===== Text block =====

Wednesday, June 14, 2006

See, the key is to be kinda, sorta, a little bit confident, but not too confident, at least not all the time, but then again...

Those of you who've been following SHAMblog for a while know that early in the research phase of the book, I registered as a member of any number of self-help groups and sites. Though this might seem a case of sleeping with the enemy, I figured it was the easiest way to (a) keep tabs on new developments in self-help (since they'll email you every time they think they have something "hot" to promote) and (b) monitor the traffic on the discussion boards. Both have been invaluable as sources of material for this blog (I've gotten great mileage out of in particular) as well as other articles and essays I've written post-SHAM.

The latest communique comes from Patrick Cohn at Peak Performance. Patrick feels it's important for me to know that "there are two bad habits that many athletes today engage in--and they do it without even thinking about it. The habits I'm talking about," he continues, showing off his acute and highly original sense of humor,* "are NOT drinking or smoking. The two bad habits I am talking about, which kill confidence are... 1. Setting unrealistic expectations. 2. Engaging in self-doubt."

Shockingly enough, it turns out that Patrick offers a special program that will get athletes past these confidence killers.

===== Provided data =====

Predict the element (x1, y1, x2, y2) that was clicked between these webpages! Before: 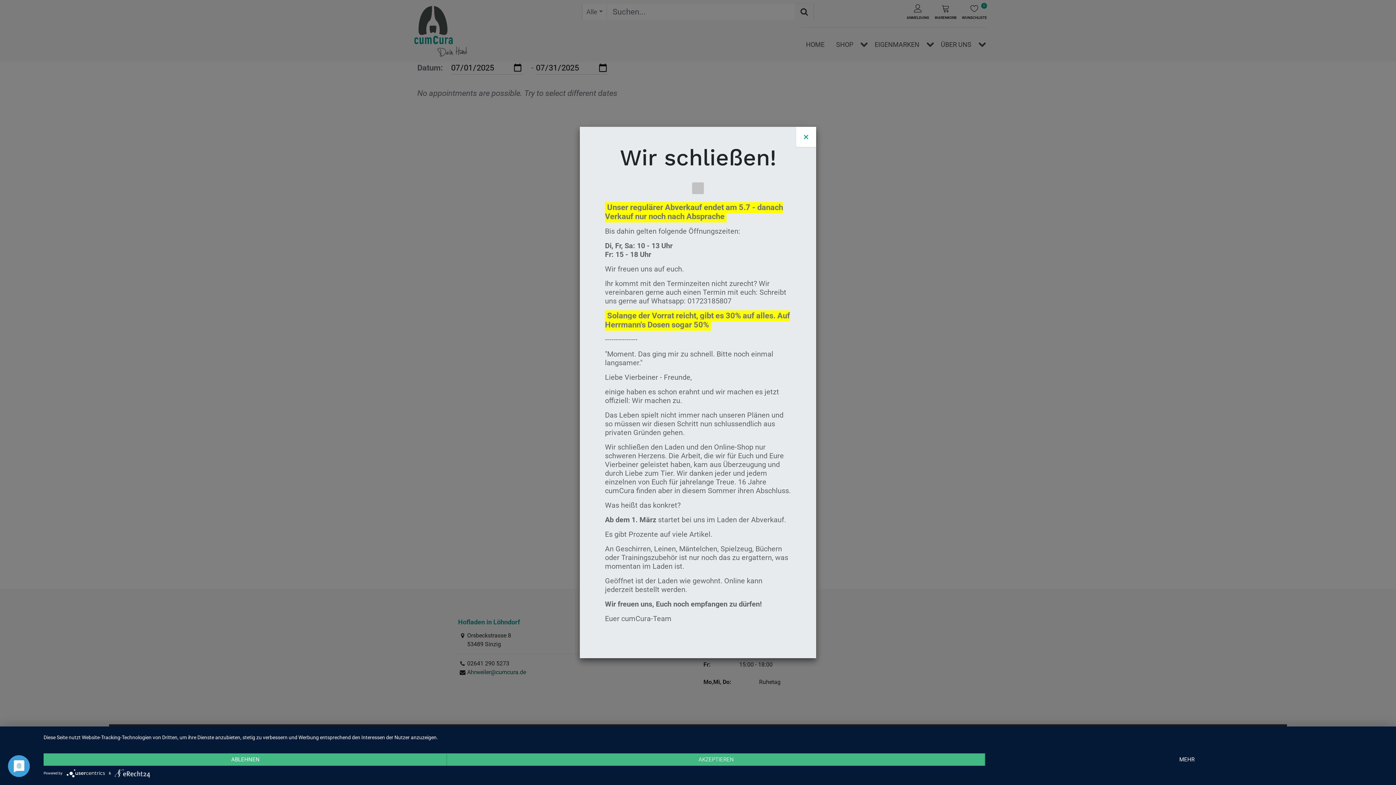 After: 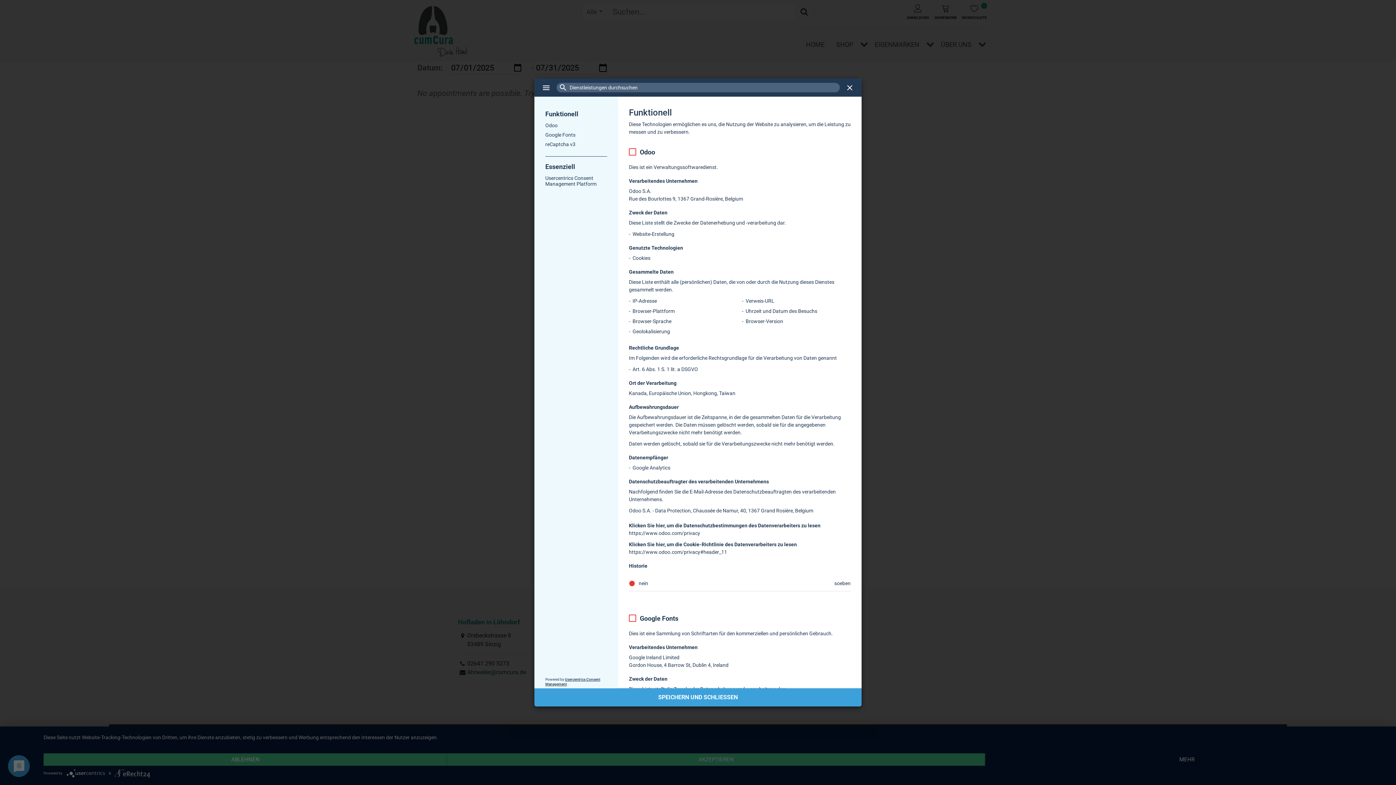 Action: bbox: (985, 753, 1389, 766) label: MEHR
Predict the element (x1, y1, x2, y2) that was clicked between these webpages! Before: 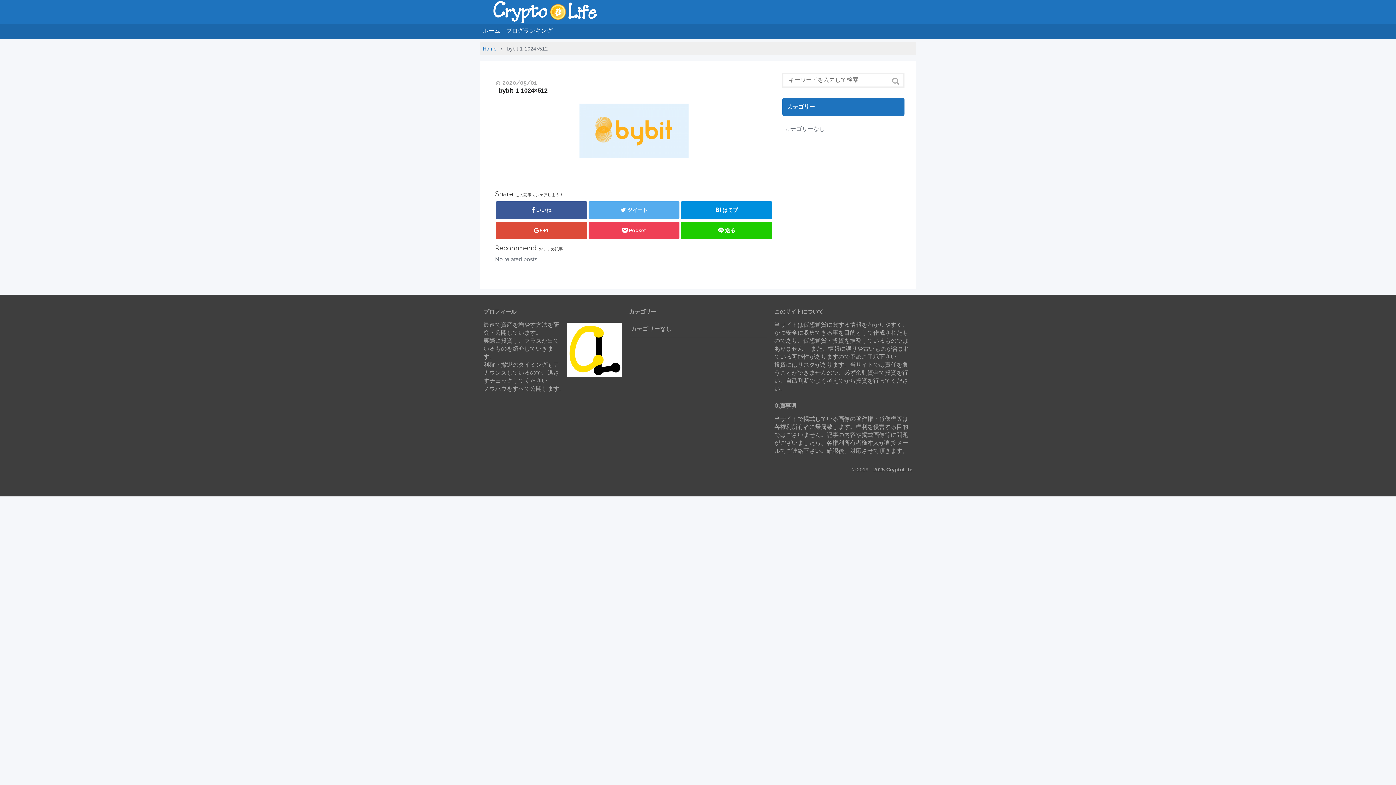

=====

> Parts of the exercise:
#1 In the blog post above, which two bad habits does Patrick Cohn say kill athletes' confidence?
#2 Write out the part of the blog post above that begins at the words "Those of you" and stops after "I've written post-SHAM.".

> Solutions for each task:
#1 Setting unrealistic expectations and engaging in self-doubt.

#2
Those of you who've been following SHAMblog for a while know that early in the research phase of the book, I registered as a member of any number of self-help groups and sites. Though this might seem a case of sleeping with the enemy, I figured it was the easiest way to (a) keep tabs on new developments in self-help (since they'll email you every time they think they have something "hot" to promote) and (b) monitor the traffic on the discussion boards. Both have been invaluable as sources of material for this blog (I've gotten great mileage out of in particular) as well as other articles and essays I've written post-SHAM.